## PROBLEMS TO WORK ON
1. In the text on islet cell transplants from pigs, answer each question:
(a) How many bodies are donated for organ transplants each year in the United States?
(b) At what school is Dr. Robert Elliott?
(c) What have Britain and a few other countries declared?
2. Set down the text on islet cell transplants from pigs word for word, starting with "Preliminary animal studies" and going on through "to be rejected.".
3. Resume the text on islet cell transplants from pigs, picking up after its last sentence.

## READING PASSAGE

★ ★ ★ ★ ★

Preliminary animal studies have shown that this idea works, no one knows if it works in humans, at least not yet.
The Supply Problem
There's one more major question researchers must answer before islet cell transplantation can become a treatment for the masses: Where will doctors get enough of them? Only 7,000 to 9,000 bodies are donated for organ transplants each year in the United States, too few to supply islet cells for more a tiny fraction of the half-million Americans with type 1 diabetes. To
solve the supply problem, researchers are looking to pigs. Their organs closely resemble our own. And some lines of pig have been genetically engineered to carry key human genes that make their organs look nearly human to a recipient's immune system--and, therefore, less likely to be rejected.
Recently, two small but provocative studies have shown this strategy can work. Last year Dr. Anthony Sun at the University of Toronto reported inthe Journal of Clinical Investigation the first successful transplant of islet cells from pigs into insulin-dependent monkeys. The monkeys accepted the cells
and went on to achieve normal blood sugar control.
A few months later, Dr. Robert Elliott of the Auckland School of medicine in New Zealand successfully transplanted pig islet cells into two human diabetics. The cells, says Elliott, only produce about a quarter of each patient's insulin requirements. What's most interesting about the study is that while one of the test subjects had a kidney transplant and takes immunosuppressant drugs, the other had only the cell transplant and takes no immunosuppressants.
Still, xenotransplantation, as the procedure is called ("xeno" means "foreign") remains controversial. Although pigs used for transplantation are raised in a sterile, disease-free environment, critics worry that their cells might transmit diseases to their new hosts. Just last month, researchers at
London's Institute of Cancer Research reported that a virus found in pig cells had crossed over and infected human
cells--an event doctors had thought unlikely. As a result, Britain and a few other countries have declared a moratorium on xenotransplants.

★ ★ ★ ★ ★

## INPUT DATA

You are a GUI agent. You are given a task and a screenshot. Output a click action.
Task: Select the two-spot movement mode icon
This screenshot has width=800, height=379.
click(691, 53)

★ ★ ★ ★ ★

## LIST OF ANSWERS
1.
(a) 7,000 to 9,000
(b) The Auckland School of medicine in New Zealand
(c) A moratorium on xenotransplants

2.
Preliminary animal studies have shown that this idea works, no one knows if it works in humans, at least not yet.
The Supply Problem
There's one more major question researchers must answer before islet cell transplantation can become a treatment for the masses: Where will doctors get enough of them? Only 7,000 to 9,000 bodies are donated for organ transplants each year in the United States, too few to supply islet cells for more a tiny fraction of the half-million Americans with type 1 diabetes. To
solve the supply problem, researchers are looking to pigs. Their organs closely resemble our own. And some lines of pig have been genetically engineered to carry key human genes that make their organs look nearly human to a recipient's immune system--and, therefore, less likely to be rejected.

3.
Of course, proponents of the procedure argue that such fears are
unfounded and that pigs could supply a safe and limitless supply of islet cells and other transplant organs. So far the Food & Drug Administration seems to agree: The agency has approved xenotransplant research, but requires strict monitoring of tissues, organs, and recipients. ***
How close are we to a diabetes cure using transplanted islet cells? Most researchers are reluctant to speculate. Some think the procedure might be perfected within the next few years. Others say it will take much longer. In the meantime diabetics like Smith continue to wait.
These days, Smith and his doctors are planning for his eventual return to the world of diabetes. "Nobody's walked on this ground before, so we're trying to figure out what to do," he says, adding that he soon may have to start taking oral diabetes drugs prescribed for people with type II diabetes.
Despite the looming failure of his islet cell transplant, Smith is anything but discouraged. "I have a diabetic son," says Smith, "and I'm proud to be part of the research aimed at finding a cure for kids like him. I don't want my
son to have to go through what I've endured--loss of eyesight and kidney failure."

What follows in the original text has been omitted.